El comerciante de tabaco
David Palacios Membrives | Santiago Telos

1787.
Almarza salió del carruaje detrás de su amigo, el exsargento primero del Regimiento de Infantería Fijo de la Luisiana, Bernardo Sotelo, y lanzó una moneda al cochero. Se detuvieron frente a una fastuosa vivienda cerca del río, en los aledaños de la iglesia de San Luis.
—¿Qué hacemos aquí, Bernardo?
—¿Ve usted esa casa, Luis? Perteneció a Pierre-Joseph Arnault, comerciante de tabaco, maíz y algodón. Lo vieron por última vez cerca de Natchez cuando regresaba a Nueva Orleans con un cargamento del mejor tabaco de pipa de los Quapaw, del poblado Tongigua, así que debió de pasar por la ribera del río Arkansas.
—No logro comprender en qué nos atañe todo eso. No era un hombre honorable; chantajeaba a los indios, les decía que se ganarían la enemistad de los españoles si no aceptaban tratos comerciales roñosos y por si fuera poco su población ha sido mermada hasta casi desaparecer por enfermedades y guerras. No estaban en condiciones de combatir; lo siguieron río abajo por la noche y atacaron su barco. Fin de la historia.
—Esa fue la versión oficial, y no me diga que le caen en gracia esos salvajes, se presentaban ante los ingleses con las cabelleras de nuestros hombres a cambio de favores y regalos.
—Me da la sensación de que sospecha que no le dieron muerte los indios. ¿Es eso lo que investigamos?
—Su esposa es ahora poseedora, hasta que su hijo alcance la edad, y así dice su testamento, de todas sus propiedades; a saber, esta casa, otra vivienda en los arrabales, un carruaje, un barracón atestado de maíz y quinientos arpendes de tierra —recitó mientras asía la aldaba del portón de roble—. Qué curiosas las vicisitudes de la vida —prosiguió locuaz e imperante—, a ese hacendado le llegó su hora días después del nacimiento de su primogénito. Creo que no me equivoco si afirmo que Arnault no llegó a embarcar.
«Lo sabe», pensó Almarza limpiándose el sudor de la frente con la bocamanga de la casaca azul índigo. El rostro tostado de Anowa brotó de la penumbra de la estancia tras Ivette, la doncella de su prometida, cuando se abrió la puerta.

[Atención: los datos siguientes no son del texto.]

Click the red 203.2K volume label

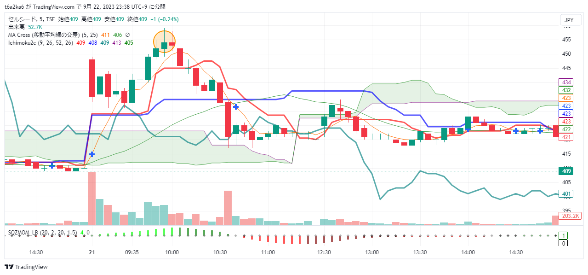point(571,216)
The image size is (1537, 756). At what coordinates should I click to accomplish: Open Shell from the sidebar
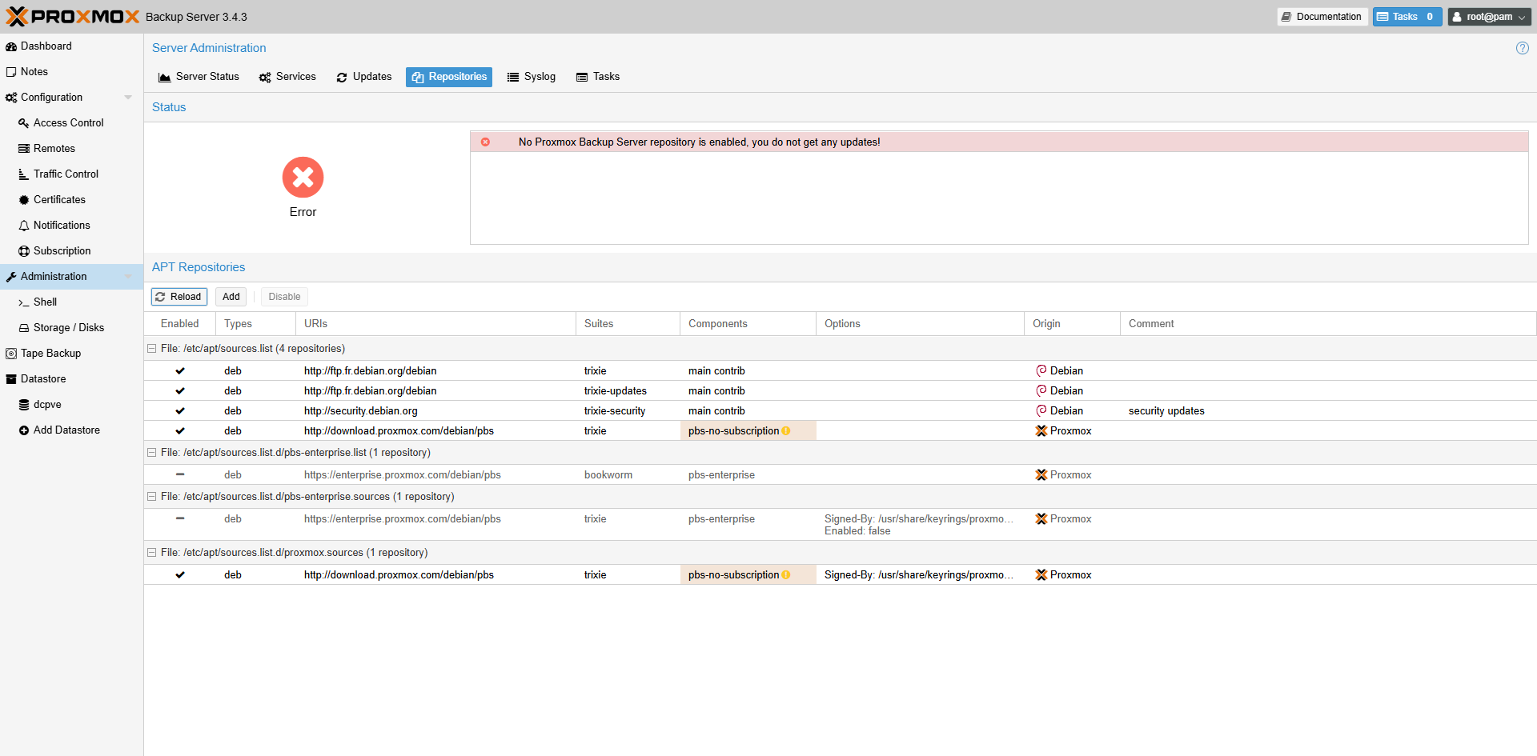pos(45,302)
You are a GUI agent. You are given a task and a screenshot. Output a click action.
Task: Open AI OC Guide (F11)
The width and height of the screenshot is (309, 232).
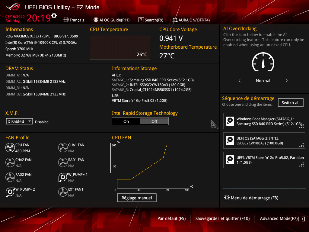(x=111, y=20)
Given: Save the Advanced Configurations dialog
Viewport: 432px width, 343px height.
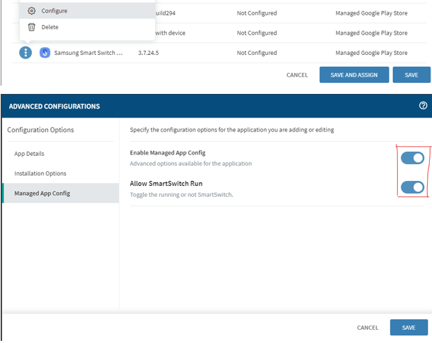Looking at the screenshot, I should tap(408, 328).
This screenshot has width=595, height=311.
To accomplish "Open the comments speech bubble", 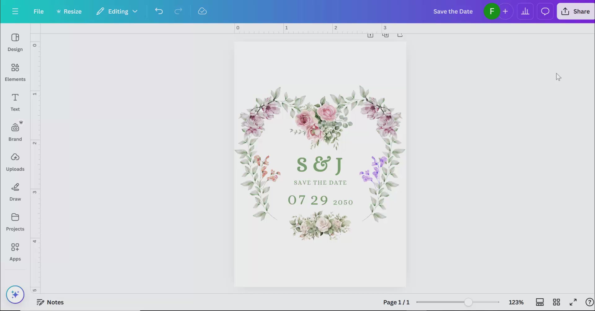I will [545, 11].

—No se equivoca, Bernardo —profirió Almarza mientras embestía al exsargento hacia el interior de la vivienda y lo arrodillaba con un cuchillo en el cuello—. Arnault no llegó a salir de esta casa, y usted tampoco va a hacerlo.
—Una india con doncella —Sotelo soltó una risotada. El aplomo del exmilitar hizo que Almarza se estremeciera—. Así que mataron ustedes a ese comerciante… Una pielroja y la fortuna de otro hombre, he de decir que no esperaba más de usted. Tanto es así que di orden de que nos siguieran de cerca. Está usted acabado, Luis.
—Olvida que sigo siendo soldado de la armada española —dijo con un asomo de pavor en los ojos.
—Y por ello ha cometido usted traición —unas sombras emergieron tras ellos—. Diría que no van a librarse de la horca, pero aún siento su cuchillo en mi cuello. Como ve, no me dejan otra opción —sonrió—. ¡Carguen!